#### Collected data entries:
┄┄┄┄┄┄┄┄┄┄┄┄┄┄┄┄┄┄┄┄
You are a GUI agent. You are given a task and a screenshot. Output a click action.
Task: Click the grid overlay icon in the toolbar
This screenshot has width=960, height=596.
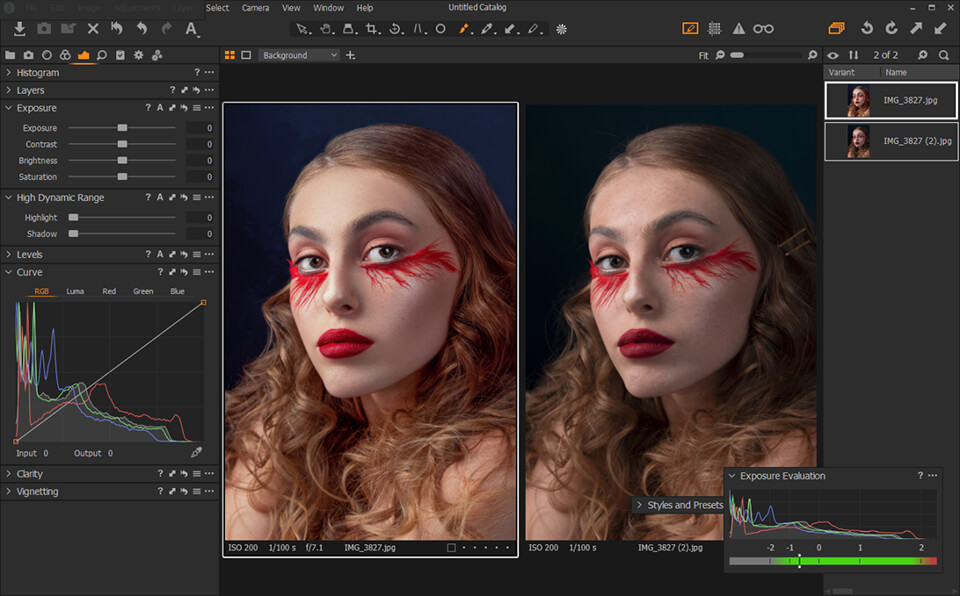click(x=714, y=29)
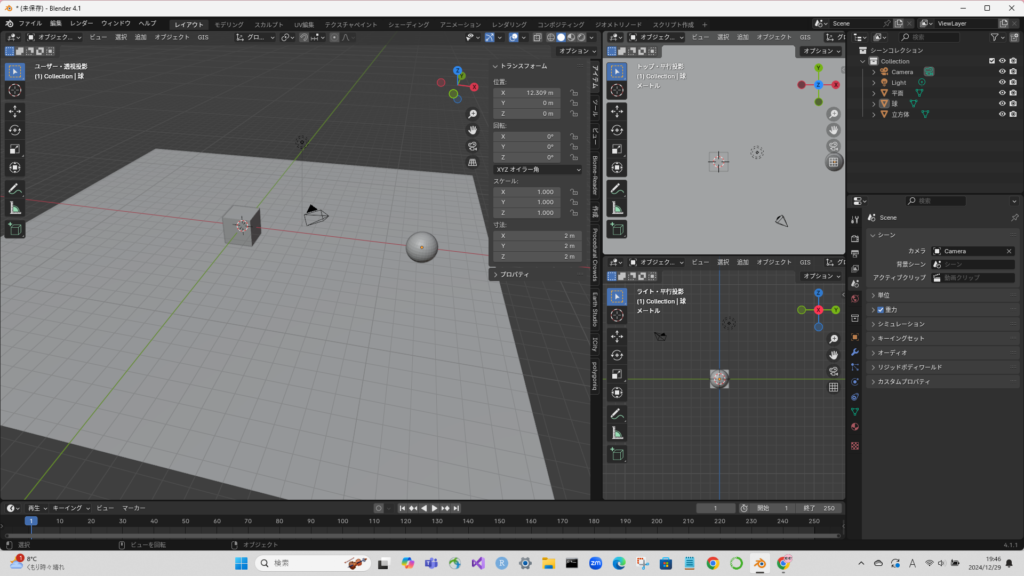Open the レンダー menu

coord(81,23)
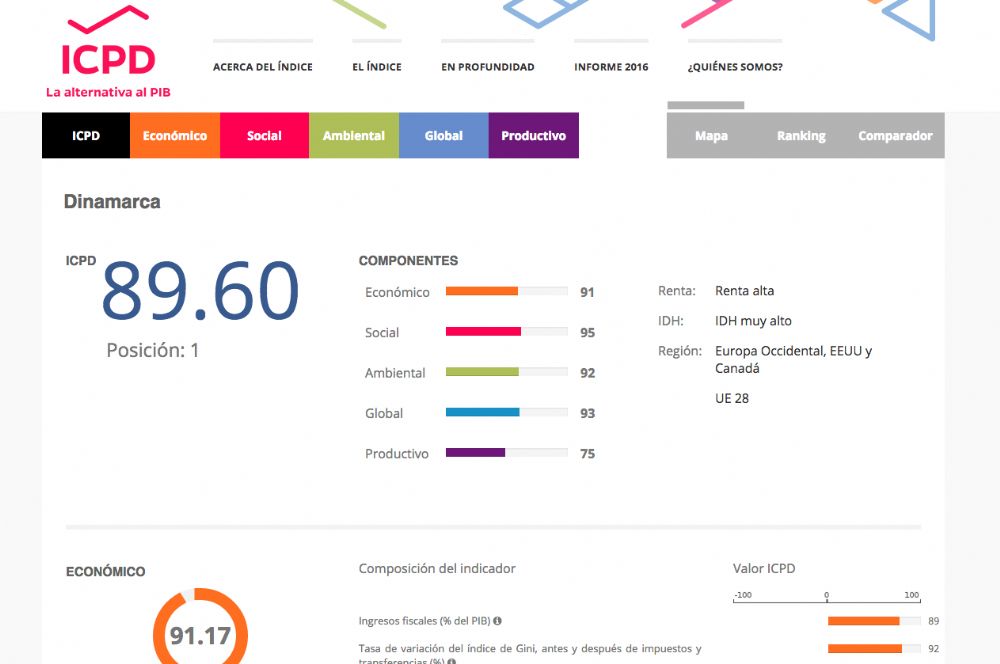Open El Índice navigation item
Screen dimensions: 1000x664
coord(376,67)
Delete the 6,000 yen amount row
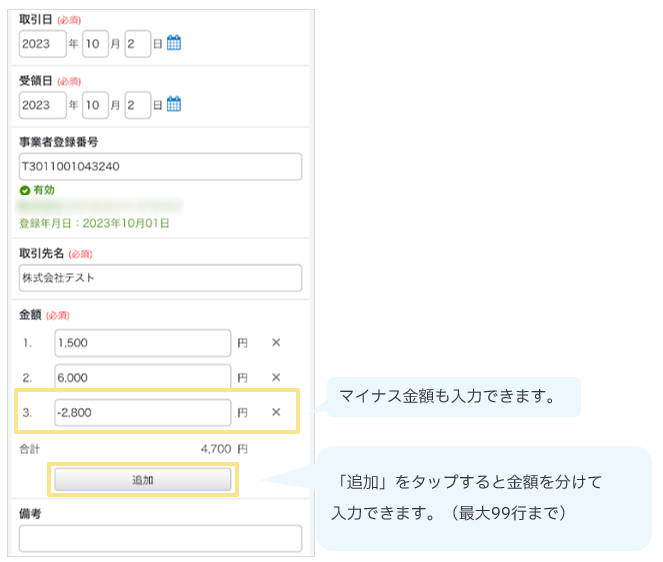Image resolution: width=663 pixels, height=562 pixels. [x=276, y=378]
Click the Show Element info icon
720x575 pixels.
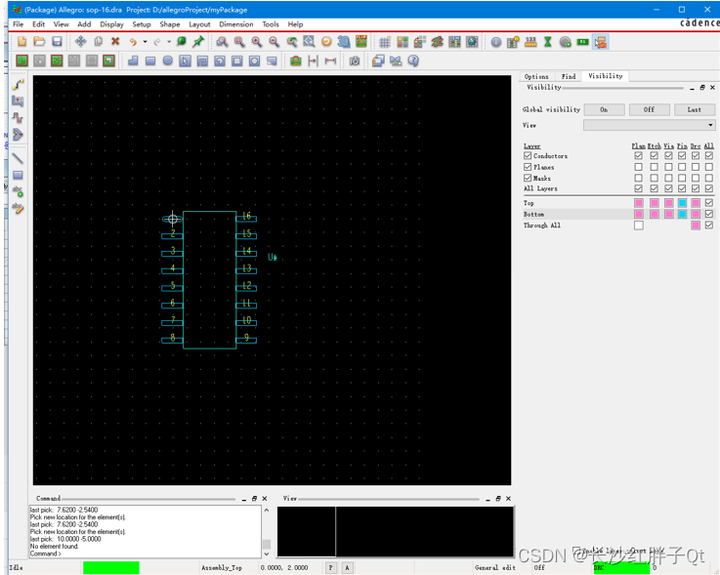(497, 42)
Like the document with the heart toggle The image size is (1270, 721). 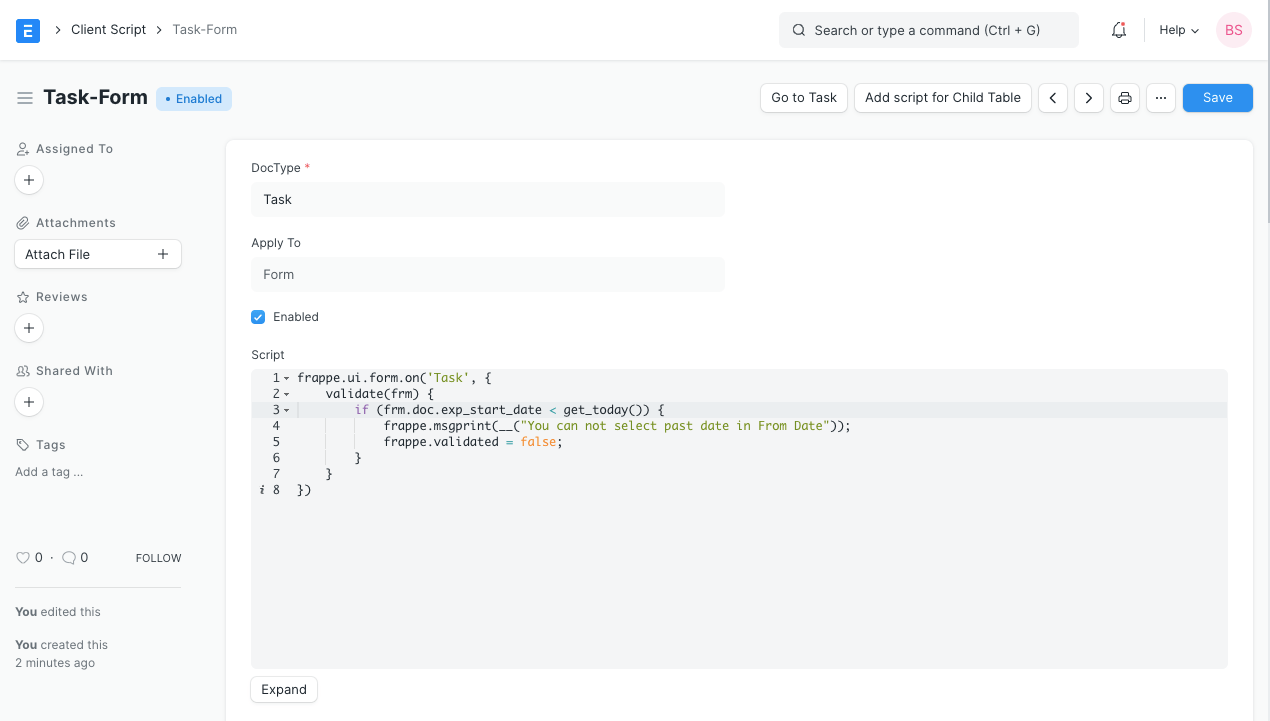(x=23, y=557)
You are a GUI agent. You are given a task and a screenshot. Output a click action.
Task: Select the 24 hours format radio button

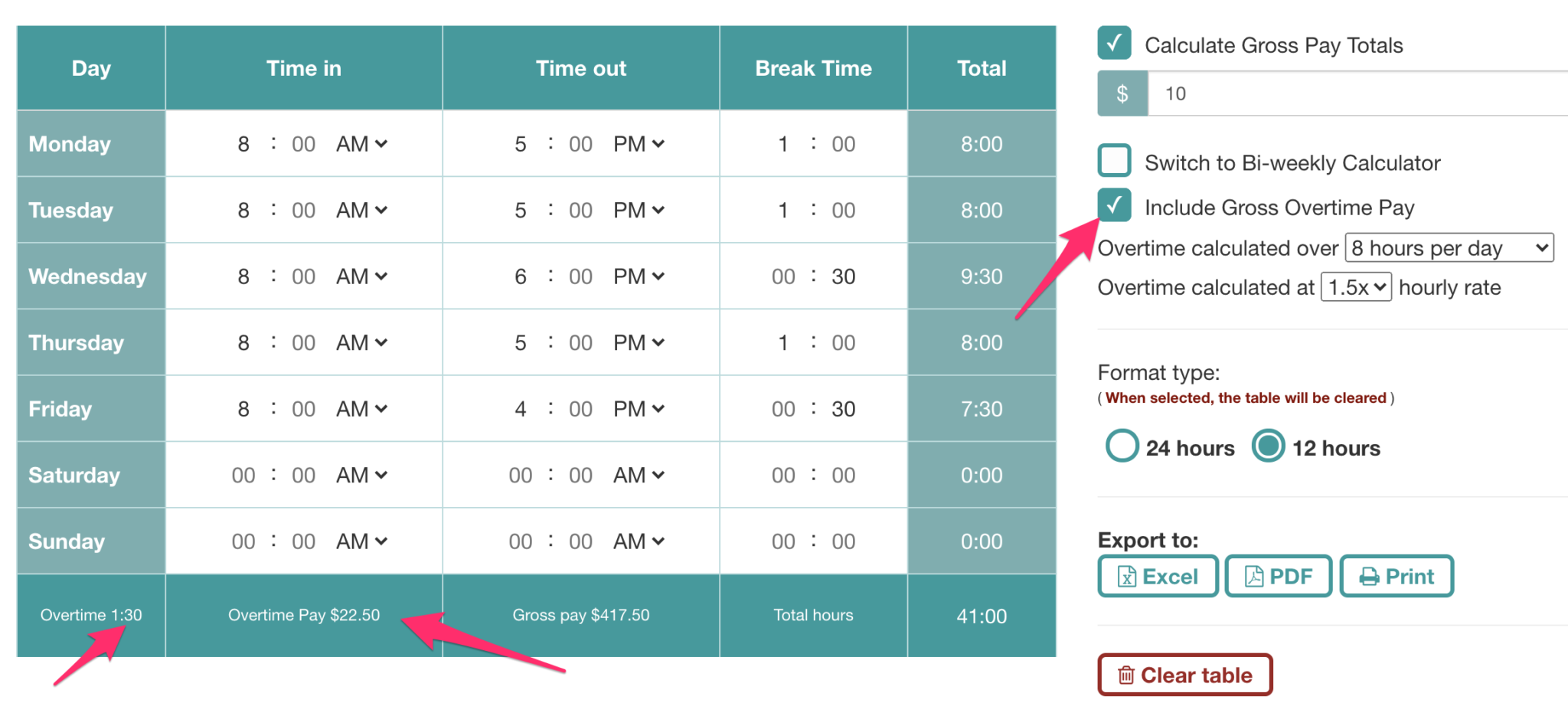point(1122,446)
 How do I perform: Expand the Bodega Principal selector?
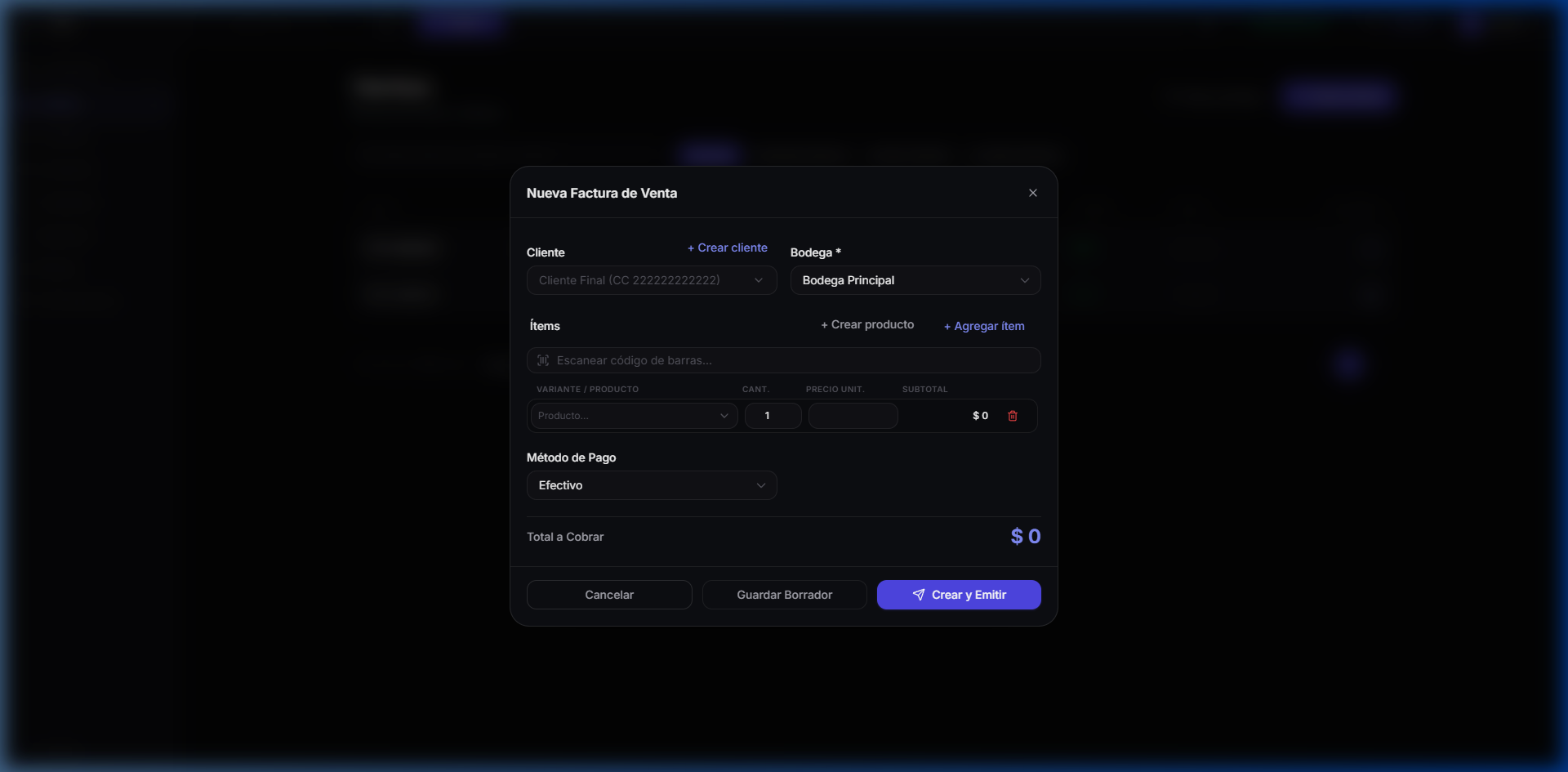click(x=915, y=280)
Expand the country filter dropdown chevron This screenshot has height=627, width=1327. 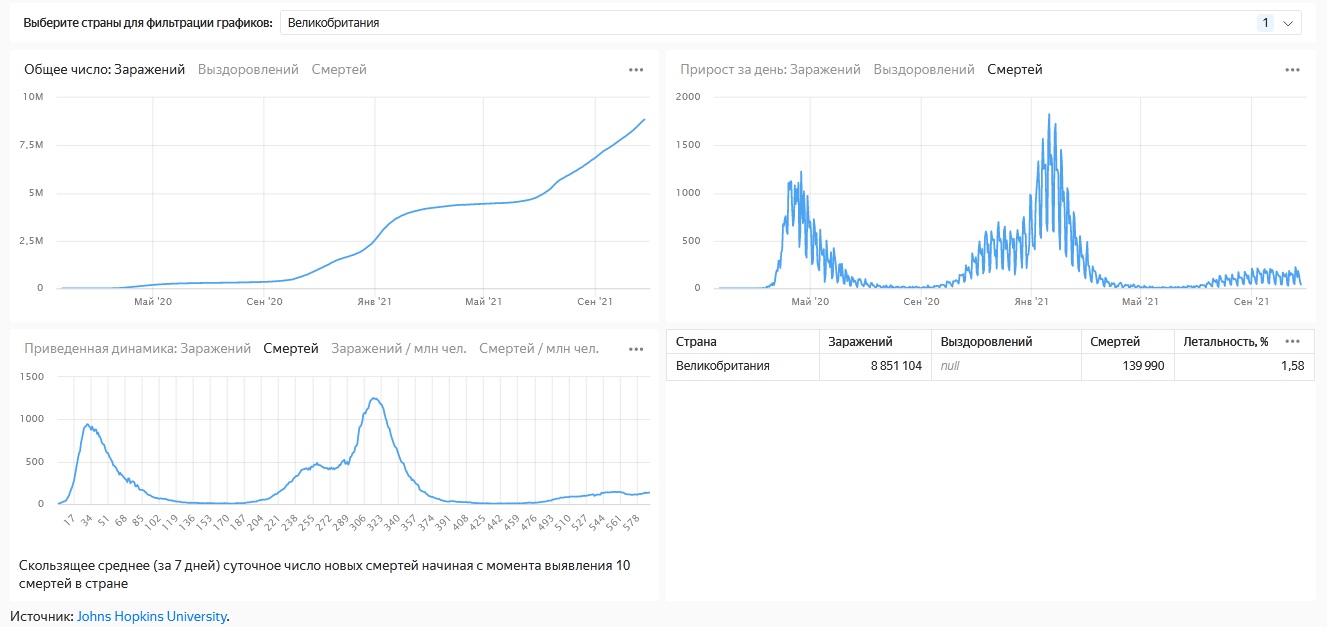[x=1287, y=22]
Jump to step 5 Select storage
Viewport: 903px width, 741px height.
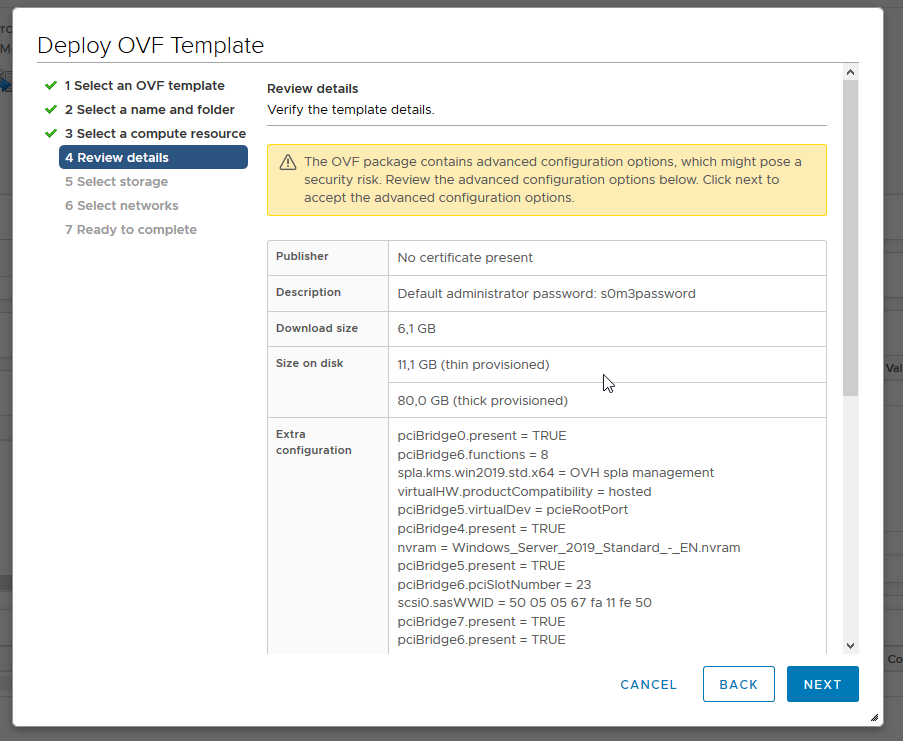point(116,182)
┄┄┄┄┄┄┄┄┄┄┄┄┄┄┄┄┄┄┄┄
#### Your assignment:
Give the number of lines in the data that contain the string "icon" and nothing more.

#### Worked solution:
2